With music and educational impacts 100 years in the making, this spring semester holds a special significance. The College of Music is thrilled to celebrate its Centennial with a beautifully planned series of concerts, presentations and other events, culminating in the dedication of the new wing of Imig Music Building next fall.
The year-long celebration will kick off with a special concert titled "The future of music, a century in the making" on Jan. 21. With a vibrant night of performances by a number of faculty presenters, audience members will also learn of the rich history of the College of Music across the decades through both storytelling and multimedia visuals.
“I think a good reason to attend the event would be to—within a relatively short program (about an hour and a quarter)—get a good feel for the variety of amazing music making that goes on in the College of Music,” Professor Emeritus of Musicology and event organizer Thomas Riis says.
A slew of exciting and educational events will follow this kickoff. On Feb. 6, the Wind Symphony will perform repertoire honoring the last century of music in Macky Auditorium. Undergraduate and graduate students will then compete in the annual Honors Competition Finals for the opportunity to perform with the CU Symphony Orchestra in the fall.
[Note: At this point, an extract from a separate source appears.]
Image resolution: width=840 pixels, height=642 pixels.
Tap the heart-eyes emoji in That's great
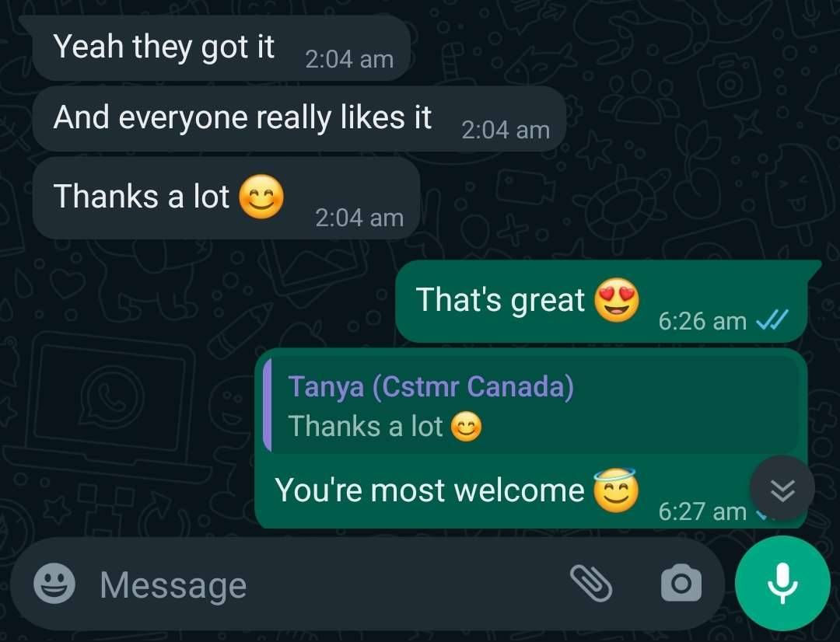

Returning to the historic Boettcher Concert Hall in Denver on Apr. 27, this year’s CU at Boettcher program will close out the spring semester with a performance of Giuseppe Verdi's “Requiem.” This epic concert will feature the entire CU Symphony Orchestra and the University Singers.
Alongside the captivating performances taking place throughout 2020, the Centennial strikes a deeply personal chord for faculty and students alike. For Professor of Piano Andrew Cooperstock, the historic event calls on all who have been touched by the college to reflect upon the progress made through the decades.
“Over the past century the College of Music has become an institution beloved by the Boulder community and one which has connected us not only locally but also internationally,” Cooperstock explains.
For College of Music student Amelia Lindsey, the Centennial is an invitation to appreciate the lush musical history of her college.
“One-hundred years is hard to conceptualize,” Lindsey muses. “The world was so different in 1920. So it really speaks to the value that people place on music and the furthering of music and learning and participating in it.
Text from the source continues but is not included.